More or less - the server should not report so many errors on the link
and i'll trace this problem down...
To share one other thing that's helped me in the past... sometimes it's
a good idea to reset the counters on both sides to zero and watch it
"now" -- your counters have probably been running since your last
reboot, and you don't really know when the errors occurred.
A "baseline" look at the numbers sometimes shows there's no problem at
all, right this minute, and by watching carefully you can see if there's
a pattern in time-of-day, etc.
There are various methods of automating this also, of course... an idea
for a future script or something bigger and more complex like say maybe,
nagios... or other similar network/server monitoring software.
Since you have "active" reports of problems right now, I'd say that the
other servers or accidental disconnects aren't your problem, since it's
ongoing. But you'd know best how long the reports take to make it to
you from the end-users...
Really heavy I/O could also be involved here. An example: One thing
that will stress any Ethernet pipe to the limit is over-the-network
backups... thus the usual desire to deploy a SAN (storage area network)
to keep that traffic away from "live" traffic.
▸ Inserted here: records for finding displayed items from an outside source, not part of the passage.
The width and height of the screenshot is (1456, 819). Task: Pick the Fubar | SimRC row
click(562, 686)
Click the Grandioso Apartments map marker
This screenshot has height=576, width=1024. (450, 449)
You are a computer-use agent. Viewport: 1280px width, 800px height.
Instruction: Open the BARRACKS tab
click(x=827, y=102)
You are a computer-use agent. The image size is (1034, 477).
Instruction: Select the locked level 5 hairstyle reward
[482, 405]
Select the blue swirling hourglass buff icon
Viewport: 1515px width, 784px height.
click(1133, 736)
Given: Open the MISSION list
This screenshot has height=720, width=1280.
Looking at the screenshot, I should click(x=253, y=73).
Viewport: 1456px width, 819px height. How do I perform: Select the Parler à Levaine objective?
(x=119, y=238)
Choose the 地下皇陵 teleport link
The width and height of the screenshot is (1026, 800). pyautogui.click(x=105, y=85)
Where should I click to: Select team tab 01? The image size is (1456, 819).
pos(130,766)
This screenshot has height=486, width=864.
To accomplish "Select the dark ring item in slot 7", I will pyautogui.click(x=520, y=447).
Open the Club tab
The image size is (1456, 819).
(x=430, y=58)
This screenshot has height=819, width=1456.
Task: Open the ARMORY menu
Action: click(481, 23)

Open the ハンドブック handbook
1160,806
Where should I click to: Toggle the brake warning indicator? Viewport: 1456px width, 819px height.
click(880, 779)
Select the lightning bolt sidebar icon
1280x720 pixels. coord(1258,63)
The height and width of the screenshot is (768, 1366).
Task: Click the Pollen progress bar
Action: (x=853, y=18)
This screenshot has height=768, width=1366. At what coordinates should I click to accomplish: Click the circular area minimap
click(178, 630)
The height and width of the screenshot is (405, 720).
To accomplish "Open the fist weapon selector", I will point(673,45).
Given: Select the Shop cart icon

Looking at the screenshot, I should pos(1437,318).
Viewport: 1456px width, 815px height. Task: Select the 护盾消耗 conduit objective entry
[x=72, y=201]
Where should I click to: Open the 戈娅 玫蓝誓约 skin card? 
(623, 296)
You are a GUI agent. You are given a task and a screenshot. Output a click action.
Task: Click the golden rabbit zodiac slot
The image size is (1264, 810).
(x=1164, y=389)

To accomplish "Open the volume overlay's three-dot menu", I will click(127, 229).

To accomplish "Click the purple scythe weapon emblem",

Hi levels of I/O or even CPU on the server could even be causing
problems like this one... it's all dependent on how bad the load is and
what cascading effects that load is having on subsystems all the way
down to how the kernel is talking to your Ethernet cards.
These comments are all basically a reminder that there's a "big picture"
to watch, and it sounds like you're already very alertly watching for
other things that could be helping or hindering. Some people forget.
After a while, it becomes more intuitive, if you haven't been doing it
for a long time. Your brain and your instincts remind you that someone
made a change on X date, and that change is probably the reason for the
"other" problems you're seeing in unexpected places.